• _OEFENINGEN_:
a – Waar is het arrest van het Hof Arnhem gepubliceerd, volgens de tekst over het afbreken van onderhandelingen?
b – Schrijf de tekst over het afbreken van onderhandelingen verder, te beginnen na de laatste zin.

• _GETOONDE TEKST_:
****************************************
- rechtspraak
Datum uitspraak: 16-06-2010
De belangrijkste passage van de uitspraak en/of conclusie:
Voorop moet staan dat onderhandelende partijen vrij zijn om de onderhandelingen af te breken, tenzij dit op grond van het gerechtvaardigd vertrouwen van de wederpartij in het tot stand komen van de overeenkomst of in verband met de andere omstandigheden van het geval onaanvaardbaar is. Het betreft hier een strenge en tot terughoudendheid nopende maatstaf; aansprakelijkheid (op basis van onrechtmatig handelen) zal niet snel aan de orde kunnen zijn. De contractsvrijheid, en daarmee dus ook de vrijheid om niet te contracteren en (dus) de vrijheid om onderhandelingen af te breken, wordt in de jurisprudentie over dit onderwerp duidelijk voorop gezet (zie de arresten VSH-Shell (NJ 1988, 1017), Ruijterij-MBO/Ruiters (NJ 1997, 481) en ABB-de Staat (NJ 1997, 65).
Dat de mogelijkheid bestaat om vergoeding van bepaalde kosten in de vorm van schadevergoeding te verkrijgen terwijl het afbreken (nog) niet onaanvaardbaar is, blijkt impliciet uit het arrest van de Hoge Raad van 15 december 2006, LJN AZ2721 inzake Planoform Arnhem-ABN AMRO Bank. De Hoge Raad verwierp in dit arrest op basis van art. 81 RO zonder nadere motivering de cassatieklachten. Het Hof Arnhem had in deze zaak geoordeeld dat de onderhandelingen nog niet het stadium had bereikt dat het afbreken onaanvaardbaar was. Desondanks oordeelde het Hof dat in de gegeven omstandigheden de redelijkheid en billijkheid eisen dat ABN AMRO Bank zich de belangen van Planoform had aangetrokken door haar de gemaakte kosten te vergoeden. Het arrest van het hof is gepubliceerd in NJ 2007, 268.
****************************************
Bronregels:
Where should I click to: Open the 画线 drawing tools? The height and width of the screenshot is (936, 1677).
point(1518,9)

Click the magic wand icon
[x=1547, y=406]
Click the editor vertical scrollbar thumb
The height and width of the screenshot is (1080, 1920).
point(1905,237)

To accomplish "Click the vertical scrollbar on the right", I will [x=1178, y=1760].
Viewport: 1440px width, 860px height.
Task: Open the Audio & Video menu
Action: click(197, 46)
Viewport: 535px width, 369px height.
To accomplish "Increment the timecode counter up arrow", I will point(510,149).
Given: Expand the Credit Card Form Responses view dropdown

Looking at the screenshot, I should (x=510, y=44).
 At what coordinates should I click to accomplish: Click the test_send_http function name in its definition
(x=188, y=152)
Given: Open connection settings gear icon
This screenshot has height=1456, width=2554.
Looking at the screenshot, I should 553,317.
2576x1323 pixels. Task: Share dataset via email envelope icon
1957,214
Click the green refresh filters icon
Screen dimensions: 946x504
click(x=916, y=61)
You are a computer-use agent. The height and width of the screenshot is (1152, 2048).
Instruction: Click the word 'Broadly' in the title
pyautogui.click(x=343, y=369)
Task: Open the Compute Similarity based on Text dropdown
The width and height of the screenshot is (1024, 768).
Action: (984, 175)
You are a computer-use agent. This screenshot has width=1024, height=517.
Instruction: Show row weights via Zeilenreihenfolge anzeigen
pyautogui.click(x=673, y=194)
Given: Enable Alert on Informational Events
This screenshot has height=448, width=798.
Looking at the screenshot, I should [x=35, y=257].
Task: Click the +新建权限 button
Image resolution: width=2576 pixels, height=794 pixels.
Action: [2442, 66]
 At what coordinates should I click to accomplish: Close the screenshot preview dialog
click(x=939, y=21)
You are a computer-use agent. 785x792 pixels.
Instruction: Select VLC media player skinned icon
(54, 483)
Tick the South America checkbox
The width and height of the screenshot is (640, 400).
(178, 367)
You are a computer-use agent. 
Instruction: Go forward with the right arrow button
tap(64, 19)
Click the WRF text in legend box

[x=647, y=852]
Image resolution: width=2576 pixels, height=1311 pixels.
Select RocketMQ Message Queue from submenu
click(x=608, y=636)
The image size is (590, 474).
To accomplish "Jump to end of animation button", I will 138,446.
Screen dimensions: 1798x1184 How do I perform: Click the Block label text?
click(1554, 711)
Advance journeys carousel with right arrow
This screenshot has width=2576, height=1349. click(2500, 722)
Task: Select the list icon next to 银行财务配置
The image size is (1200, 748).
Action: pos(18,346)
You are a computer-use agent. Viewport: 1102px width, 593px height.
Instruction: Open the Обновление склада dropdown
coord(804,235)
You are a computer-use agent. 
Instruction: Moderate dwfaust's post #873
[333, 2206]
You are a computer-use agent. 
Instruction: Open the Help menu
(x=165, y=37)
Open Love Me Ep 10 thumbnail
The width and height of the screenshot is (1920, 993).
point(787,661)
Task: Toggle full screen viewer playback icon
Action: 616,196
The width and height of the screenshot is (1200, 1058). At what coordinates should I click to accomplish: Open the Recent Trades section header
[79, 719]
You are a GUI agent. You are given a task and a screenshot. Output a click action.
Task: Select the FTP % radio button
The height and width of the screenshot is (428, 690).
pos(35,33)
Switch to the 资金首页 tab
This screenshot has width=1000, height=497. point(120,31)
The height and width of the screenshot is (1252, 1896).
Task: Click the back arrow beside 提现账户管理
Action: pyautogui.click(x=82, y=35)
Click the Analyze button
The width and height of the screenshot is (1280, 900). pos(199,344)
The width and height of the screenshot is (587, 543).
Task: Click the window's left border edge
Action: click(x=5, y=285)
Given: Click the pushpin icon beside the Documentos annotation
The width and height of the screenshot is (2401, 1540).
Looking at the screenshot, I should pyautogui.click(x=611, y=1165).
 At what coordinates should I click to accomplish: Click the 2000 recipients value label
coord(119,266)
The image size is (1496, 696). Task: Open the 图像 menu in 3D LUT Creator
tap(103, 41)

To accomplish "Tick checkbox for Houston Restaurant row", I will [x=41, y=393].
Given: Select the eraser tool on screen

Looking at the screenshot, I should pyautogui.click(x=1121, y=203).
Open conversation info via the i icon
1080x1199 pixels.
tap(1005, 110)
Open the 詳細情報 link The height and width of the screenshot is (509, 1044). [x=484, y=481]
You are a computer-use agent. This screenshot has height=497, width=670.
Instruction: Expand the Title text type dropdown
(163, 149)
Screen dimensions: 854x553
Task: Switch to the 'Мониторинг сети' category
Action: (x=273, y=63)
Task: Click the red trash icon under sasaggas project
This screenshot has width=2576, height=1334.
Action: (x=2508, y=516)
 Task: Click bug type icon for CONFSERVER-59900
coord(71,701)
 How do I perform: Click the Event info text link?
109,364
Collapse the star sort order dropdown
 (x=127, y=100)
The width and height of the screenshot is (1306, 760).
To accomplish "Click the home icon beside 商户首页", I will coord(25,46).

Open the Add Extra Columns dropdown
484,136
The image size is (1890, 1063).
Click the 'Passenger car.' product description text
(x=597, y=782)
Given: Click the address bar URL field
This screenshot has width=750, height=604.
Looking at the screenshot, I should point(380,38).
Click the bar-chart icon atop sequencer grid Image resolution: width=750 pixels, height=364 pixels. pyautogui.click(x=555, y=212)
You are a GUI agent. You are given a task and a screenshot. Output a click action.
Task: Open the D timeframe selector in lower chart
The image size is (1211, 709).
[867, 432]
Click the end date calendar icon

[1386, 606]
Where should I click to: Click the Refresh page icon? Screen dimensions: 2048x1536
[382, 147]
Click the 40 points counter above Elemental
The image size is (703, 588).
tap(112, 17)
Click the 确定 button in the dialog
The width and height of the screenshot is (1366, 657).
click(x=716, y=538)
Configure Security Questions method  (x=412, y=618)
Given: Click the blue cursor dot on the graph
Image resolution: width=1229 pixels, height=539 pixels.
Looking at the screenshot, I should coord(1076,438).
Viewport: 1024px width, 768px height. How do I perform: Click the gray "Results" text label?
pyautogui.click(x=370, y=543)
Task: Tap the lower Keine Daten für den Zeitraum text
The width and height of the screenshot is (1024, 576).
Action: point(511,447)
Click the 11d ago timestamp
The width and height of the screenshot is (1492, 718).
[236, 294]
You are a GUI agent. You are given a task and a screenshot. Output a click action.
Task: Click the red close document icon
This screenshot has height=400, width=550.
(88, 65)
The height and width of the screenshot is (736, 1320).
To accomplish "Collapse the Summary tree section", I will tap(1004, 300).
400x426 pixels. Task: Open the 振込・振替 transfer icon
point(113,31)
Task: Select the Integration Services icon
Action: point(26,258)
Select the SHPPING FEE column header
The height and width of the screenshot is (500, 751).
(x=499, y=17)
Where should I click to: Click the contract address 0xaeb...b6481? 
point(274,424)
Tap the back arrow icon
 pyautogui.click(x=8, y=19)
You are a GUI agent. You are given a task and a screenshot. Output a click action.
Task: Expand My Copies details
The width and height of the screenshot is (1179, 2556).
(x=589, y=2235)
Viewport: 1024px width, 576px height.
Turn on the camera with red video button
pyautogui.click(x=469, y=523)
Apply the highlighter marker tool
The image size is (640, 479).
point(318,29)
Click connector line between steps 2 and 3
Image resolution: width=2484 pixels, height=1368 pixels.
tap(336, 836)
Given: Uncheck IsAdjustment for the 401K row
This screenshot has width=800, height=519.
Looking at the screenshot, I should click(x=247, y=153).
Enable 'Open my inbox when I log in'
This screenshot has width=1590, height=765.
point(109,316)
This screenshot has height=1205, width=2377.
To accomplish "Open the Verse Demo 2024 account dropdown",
****************************************
• _ANTWOORDEN_:
a – In NJ 2007, 268.

b –
Voor wat betreft het ook als schade vergoed kunnen krijgen van het positief contractsbelang (de vergoeding van gederfde winst) is de Hoge Raad duidelijk geweest in het arrest inzake Vollenhoven/Shell (HR 29 februari 2008, LJN BC1855): ‘‘voor vergoeding van het positief contractsbelang bij afgebroken onderhandelingen (is) geen plaats (...) wanneer de wederpartij van degene die de onderhandelingen afbrak niet erop mocht vertrouwen dat in ieder geval enigerlei contract uit de onderhandelingen zou resulteren’’. Of anders gezegd: is het afbreken onaanvaardbaar wegens de andere omstandigheden van het geval, dan hoort daar geen schadevergoeding ten belope van het positief contractsbelang bij.
Klik hier voor de hele uitspraak.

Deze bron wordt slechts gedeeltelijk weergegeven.